Brief History: Passed House: 2/14/14, 96-0.
Committee Activity: Higher Education: 2/25/14.
SENATE COMMITTEE ON HIGHER EDUCATION |
Staff: Kimberly Cushing (786-7421)
Background: Reporting Requirements Under E2SHB 1795. In 2011 under E2SHB 1795, the Legislature granted temporary tuition-setting authority to the governing boards of the state universities, the regional universities, and The Evergreen State College. In the same legislation, the Legislature directed the four-year institutions of higher education to report annually by August 15 on the effectiveness of the various sources and methods of financial aid in mitigating tuition increases. A key purpose of the reports is to provide information regarding the results of the decision to grant tuition-setting authority and whether the authority should continue or revert back to the Legislature after considering the impact on students.
Additionally, the Legislature directed the Joint Legislative Audit and Review Committee (JLARC) to conduct an audit of the impact of tuition-setting authority on student access, affordability, and institutional quality and report to the Legislature by December 15, 2018. In the January 2014 project update, JLARC reported that three institutional-level measures – graduate rate, retention rate, and mean time to degree – will be used as indicators of institutional quality.
Payroll for Employees at Institutions of Higher Education. Under current law, state employees are paid for services rendered from the first day through the 15th day of the month, and from the 16th day through the last calendar day of the month. The paydate must not be more than ten days after the pay period in which the wages are earned, except when the paydate falls on a Sunday and then the paydate is the following Monday. Paydates are established six months prior to each calendar year by the director of the Office of Financial Management (OFM). One-half of the employee's monthly salary must be paid each pay period.

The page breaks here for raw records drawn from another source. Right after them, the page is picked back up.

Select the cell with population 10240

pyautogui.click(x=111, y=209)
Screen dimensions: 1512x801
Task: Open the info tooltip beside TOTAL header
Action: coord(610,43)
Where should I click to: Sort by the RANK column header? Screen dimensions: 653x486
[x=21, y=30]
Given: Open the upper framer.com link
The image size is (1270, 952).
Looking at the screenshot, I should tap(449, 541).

Predesigns for Major Capital Projects. A predesign is a decision-making tool that is required for all capital projects that exceed $5 million. The Legislature and OFM may also require a predesign for certain standalone projects between $1 million and $5 million. The purpose of the predesign is to clearly identify the facility need or problem to be addressed and provide an analysis of options to meet the need or solve the problem. The predesign includes information about the space needs of the proposed program, alternatives to the preferred project, and estimated budget information. The predesign often is prepared by architectural consultants and usually includes a detailed space plan.
Summary of Bill: Reporting Requirements Under E2SHB 1795. The four-year institutions of higher education must report on the effectiveness of financial aid in mitigating tuition increases by December 31, rather than August 15. Additionally, only institutions of higher education that increased tuition beyond levels assumed in the operating budget after January 1, 2011, must provide the financial aid report.
JlARC's audit of the impact of tuition-setting authority must consider student completion rather than institutional quality.
Payroll for Employees at Institutions of Higher Education. Any public institution of higher education may pay its employees for services rendered biweekly in pay periods consisting of two consecutive seven-calendar-day weeks. The paydate must be seven days after the end of the pay period, except when the paydate falls on a holiday, and then the paydate is the following Monday. Each institution that adopts a biweekly pay schedule must establish, publish, and notify the director of OFM of the paydates six months prior to each calendar year.
Salaried employees on a biweekly payroll cycle may receive a prorated amount of their annualized salary each pay period proportional to the number of pay periods worked in the calendar year. Hourly employees on a biweekly payroll cycle may be paid their actual salary amount earned during the pay period.
Academic employees at institutions of higher education employed less than 12 months may have their salaries prorated so that they coincide with the paydays of full-time employees.
Predesigns for Major Capital Projects. The predesign threshold for higher education institutions is raised from $5 million to $10 million.
Appropriation: None.
Fiscal Note: Available.
Committee/Commission/Task Force Created: No.
Effective Date: Ninety days after adjournment of session in which bill is passed.
Staff Summary of Public Testimony: PRO: This bill shows accountability in the system and does away with duplicative reporting requirements, making things more efficient for taxpayers. The University of Washington (UW) would have a savings of $700,000 through biweekly payroll and there will be additional savings with the capital piece. An amendment to help increase the debt limit to the Higher Education Facilities Authority would fit well under the title of bill.
Persons Testifying: PRO: Representative Gregerson, prime sponsor; Representative Zeiger; Kim Herman, WA Higher Education Facilities Authority; Margaret Shepherd, UW; Steve DuPont, Central WA University.